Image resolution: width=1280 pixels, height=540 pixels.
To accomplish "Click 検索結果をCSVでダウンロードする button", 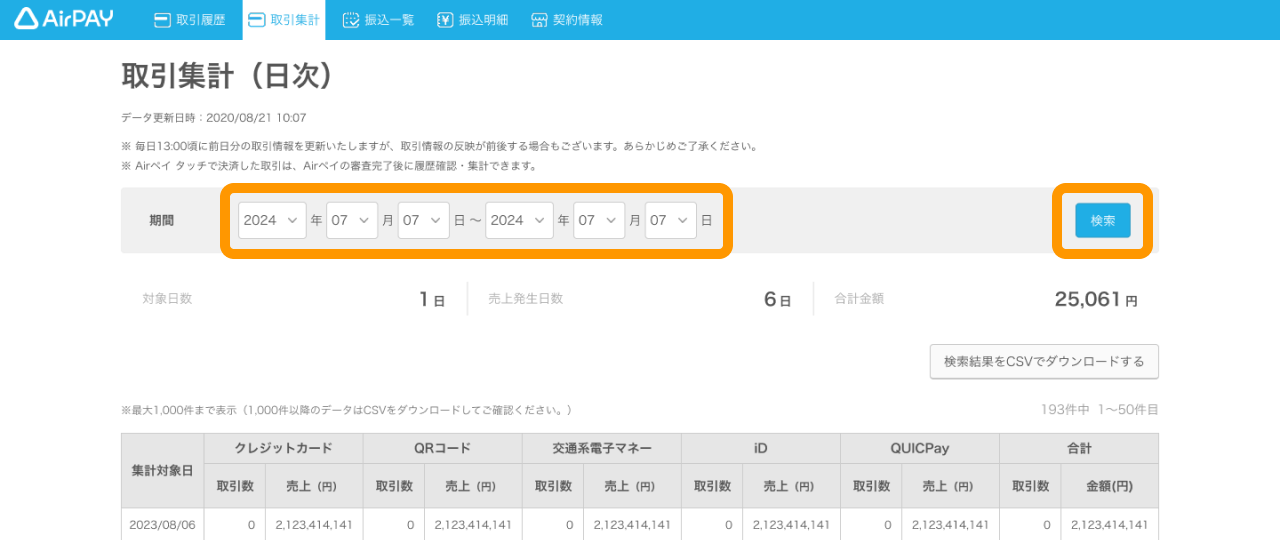I will click(1044, 362).
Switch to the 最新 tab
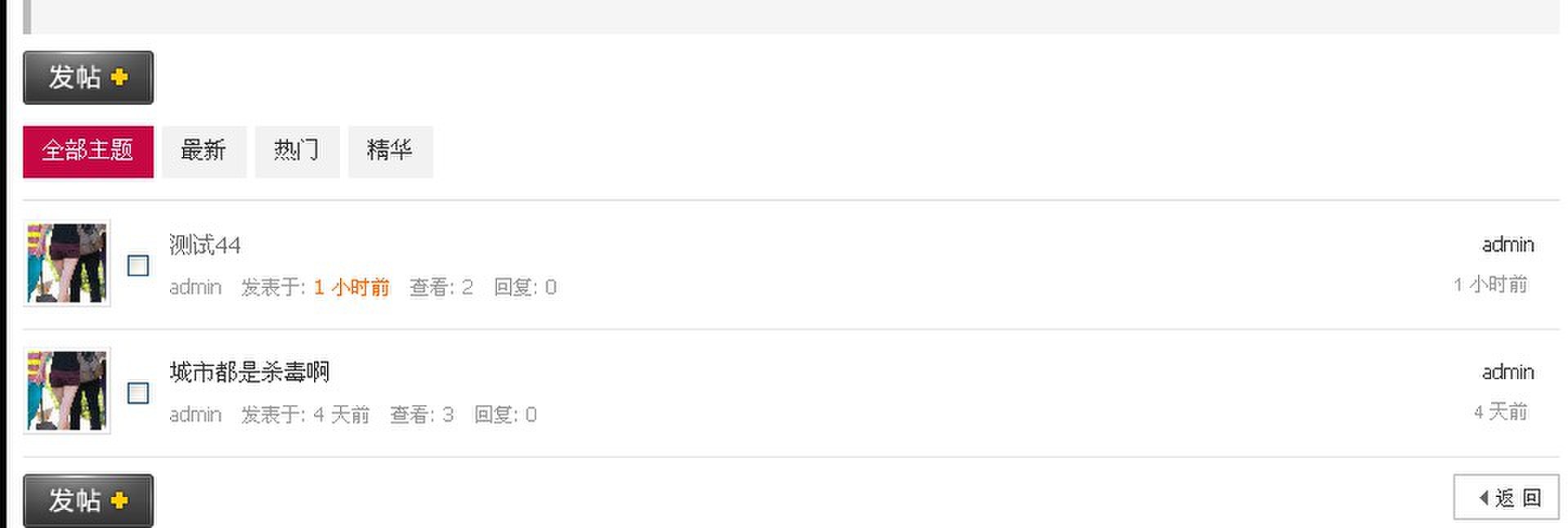Image resolution: width=1568 pixels, height=528 pixels. [204, 151]
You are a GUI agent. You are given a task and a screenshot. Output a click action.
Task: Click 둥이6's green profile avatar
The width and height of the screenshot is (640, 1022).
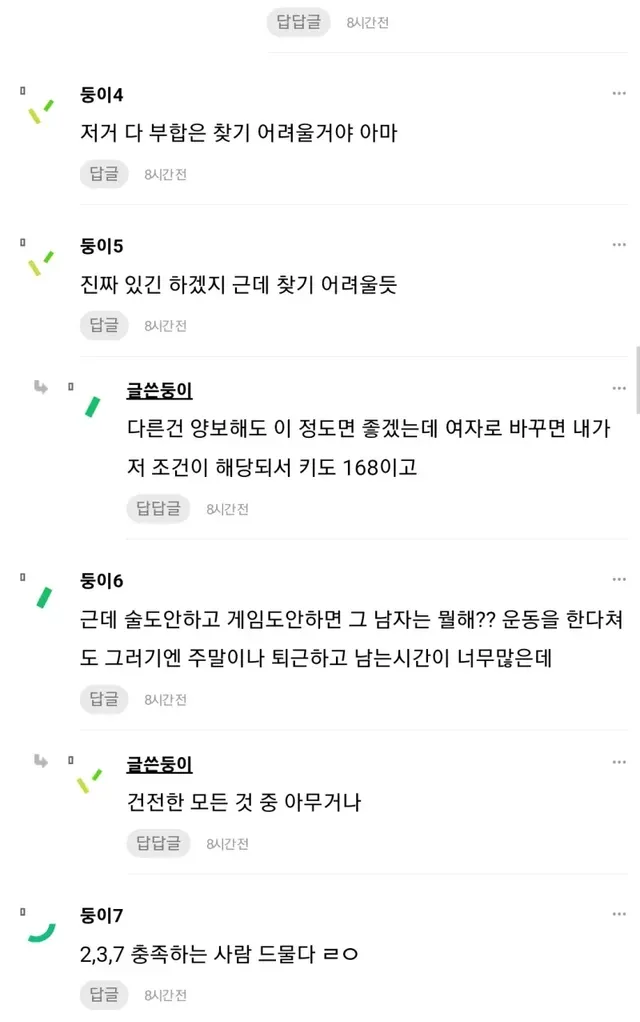43,597
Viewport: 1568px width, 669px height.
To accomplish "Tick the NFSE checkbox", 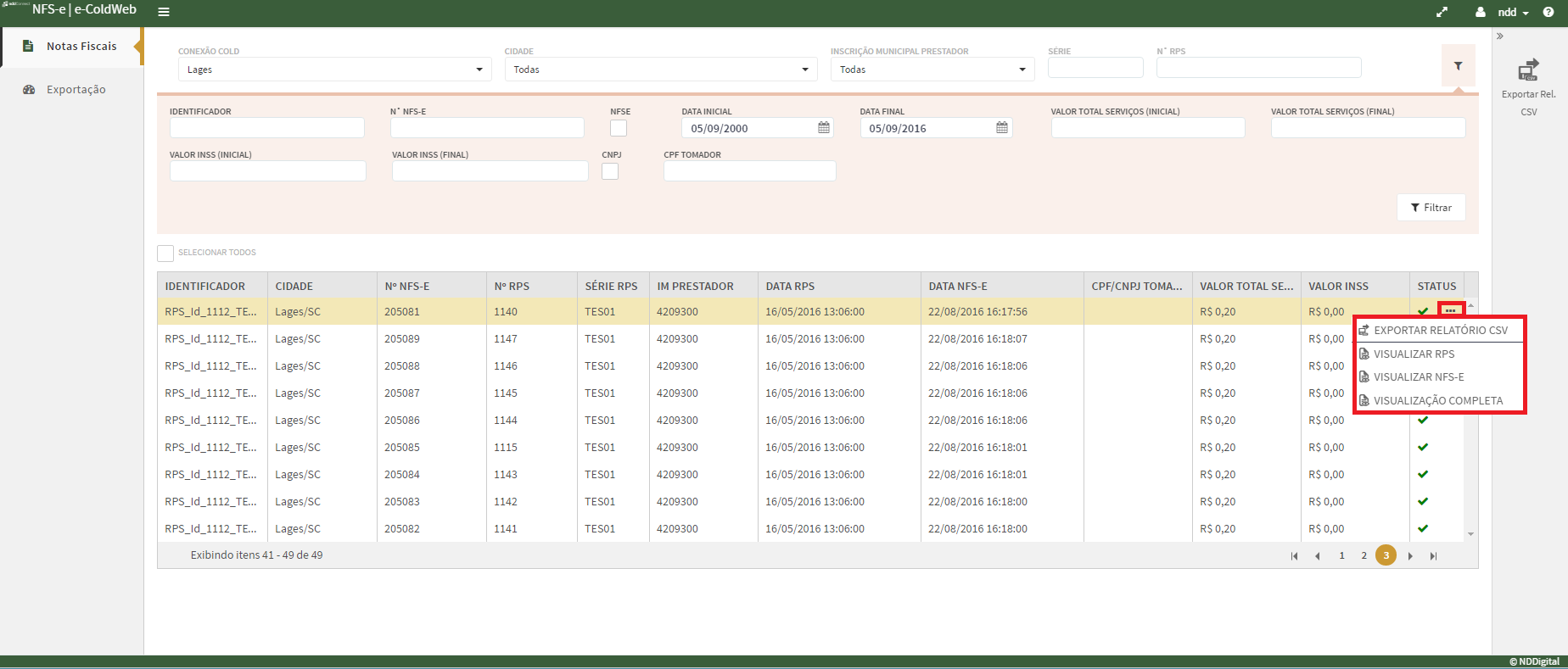I will [619, 128].
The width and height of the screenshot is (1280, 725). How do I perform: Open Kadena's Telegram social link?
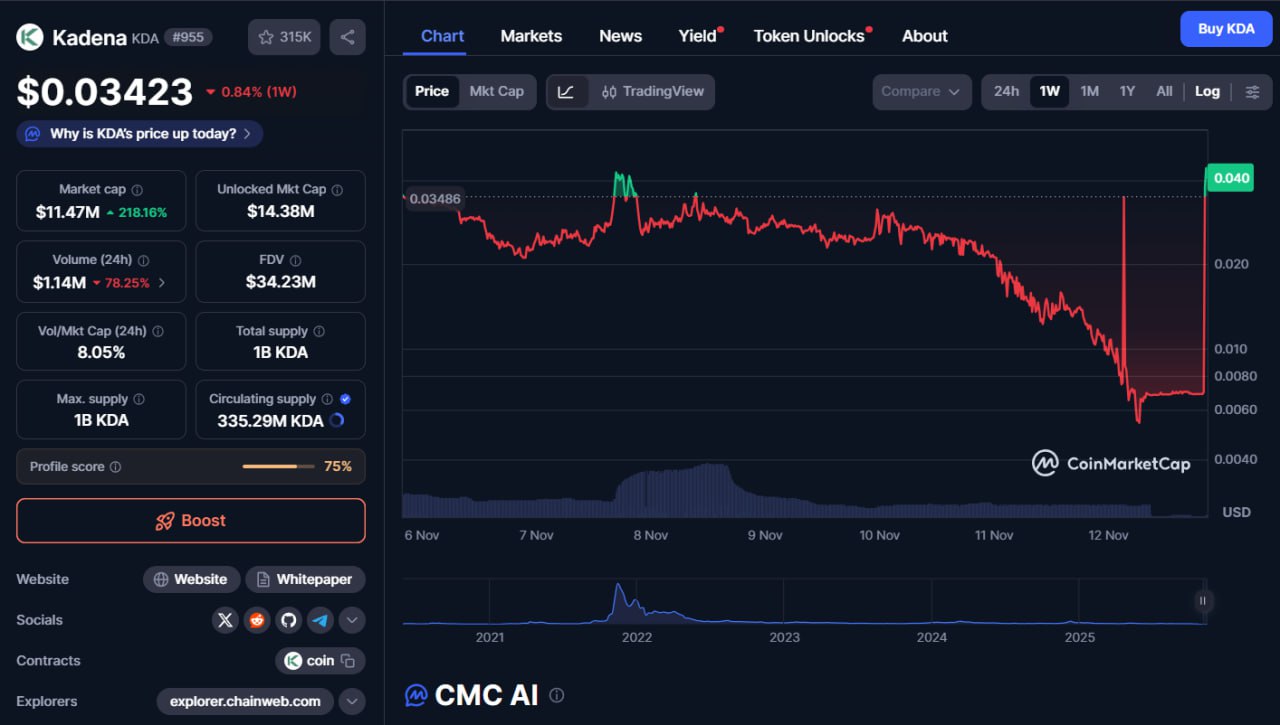coord(320,620)
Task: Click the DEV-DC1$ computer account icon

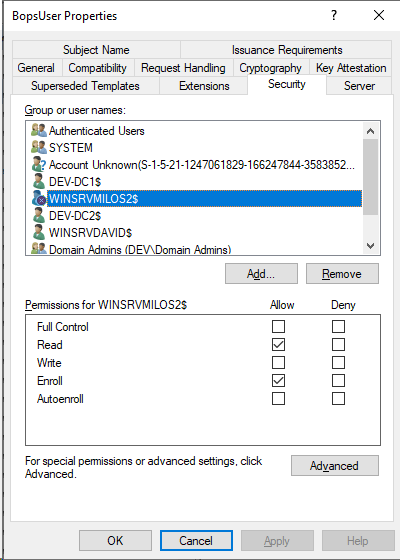Action: tap(39, 181)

(WHAT IS NEEDED) In the listing above, transcribe exactly the lines from the line containing "The width and height of the screenshot is (1280, 725)." through the last one, both included, but not the pictures.

(EXERCISE RESULT)
The width and height of the screenshot is (1280, 725). How do I perform: Open Kadena's Telegram social link?
coord(320,620)
Task: Click the DEV-DC1$ computer account icon

Action: tap(39, 181)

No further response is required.